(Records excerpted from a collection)
______________________________

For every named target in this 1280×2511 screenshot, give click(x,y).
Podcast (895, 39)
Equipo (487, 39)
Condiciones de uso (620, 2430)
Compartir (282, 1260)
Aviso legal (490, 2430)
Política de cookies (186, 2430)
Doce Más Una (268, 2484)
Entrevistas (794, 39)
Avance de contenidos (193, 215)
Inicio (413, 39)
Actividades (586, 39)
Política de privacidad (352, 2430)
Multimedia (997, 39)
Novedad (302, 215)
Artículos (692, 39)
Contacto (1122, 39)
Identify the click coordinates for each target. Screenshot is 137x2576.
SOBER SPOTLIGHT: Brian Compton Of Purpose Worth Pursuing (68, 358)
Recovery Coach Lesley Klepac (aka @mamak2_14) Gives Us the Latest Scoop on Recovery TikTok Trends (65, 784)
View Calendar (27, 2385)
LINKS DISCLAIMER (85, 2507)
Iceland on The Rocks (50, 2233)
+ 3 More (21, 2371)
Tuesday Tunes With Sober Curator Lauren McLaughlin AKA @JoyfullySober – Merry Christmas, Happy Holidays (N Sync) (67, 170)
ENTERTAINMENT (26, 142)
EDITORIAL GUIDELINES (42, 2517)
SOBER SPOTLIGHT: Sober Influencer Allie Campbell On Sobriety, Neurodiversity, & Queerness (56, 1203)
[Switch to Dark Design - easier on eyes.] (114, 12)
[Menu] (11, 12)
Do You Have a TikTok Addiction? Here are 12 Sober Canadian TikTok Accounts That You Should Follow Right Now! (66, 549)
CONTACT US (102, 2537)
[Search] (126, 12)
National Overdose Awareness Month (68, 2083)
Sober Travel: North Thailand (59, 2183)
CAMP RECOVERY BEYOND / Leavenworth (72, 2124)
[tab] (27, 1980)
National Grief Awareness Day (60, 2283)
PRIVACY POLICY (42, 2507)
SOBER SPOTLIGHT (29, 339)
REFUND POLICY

______________________________

> _WHAT TO DO_
All lines from the records above should be copied exactly.

> _TASK RESULT_
For every named target in this 1280×2511 screenshot, give click(x,y).
Podcast (895, 39)
Equipo (487, 39)
Condiciones de uso (620, 2430)
Compartir (282, 1260)
Aviso legal (490, 2430)
Política de cookies (186, 2430)
Doce Más Una (268, 2484)
Entrevistas (794, 39)
Avance de contenidos (193, 215)
Inicio (413, 39)
Actividades (586, 39)
Política de privacidad (352, 2430)
Multimedia (997, 39)
Novedad (302, 215)
Artículos (692, 39)
Contacto (1122, 39)
Identify the click coordinates for each target. Screenshot is 137x2576.
SOBER SPOTLIGHT: Brian Compton Of Purpose Worth Pursuing (68, 358)
Recovery Coach Lesley Klepac (aka @mamak2_14) Gives Us the Latest Scoop on Recovery TikTok Trends (65, 784)
View Calendar (27, 2385)
LINKS DISCLAIMER (85, 2507)
Iceland on The Rocks (50, 2233)
+ 3 More (21, 2371)
Tuesday Tunes With Sober Curator Lauren McLaughlin AKA @JoyfullySober – Merry Christmas, Happy Holidays (N Sync) (67, 170)
ENTERTAINMENT (26, 142)
EDITORIAL GUIDELINES (42, 2517)
SOBER SPOTLIGHT: Sober Influencer Allie Campbell On Sobriety, Neurodiversity, & Queerness (56, 1203)
[Switch to Dark Design - easier on eyes.] (114, 12)
[Menu] (11, 12)
Do You Have a TikTok Addiction? Here are 12 Sober Canadian TikTok Accounts That You Should Follow Right Now! (66, 549)
CONTACT US (102, 2537)
[Search] (126, 12)
National Overdose Awareness Month (68, 2083)
Sober Travel: North Thailand (59, 2183)
CAMP RECOVERY BEYOND / Leavenworth (72, 2124)
[tab] (27, 1980)
National Grief Awareness Day (60, 2283)
PRIVACY POLICY (42, 2507)
SOBER SPOTLIGHT (29, 339)
REFUND POLICY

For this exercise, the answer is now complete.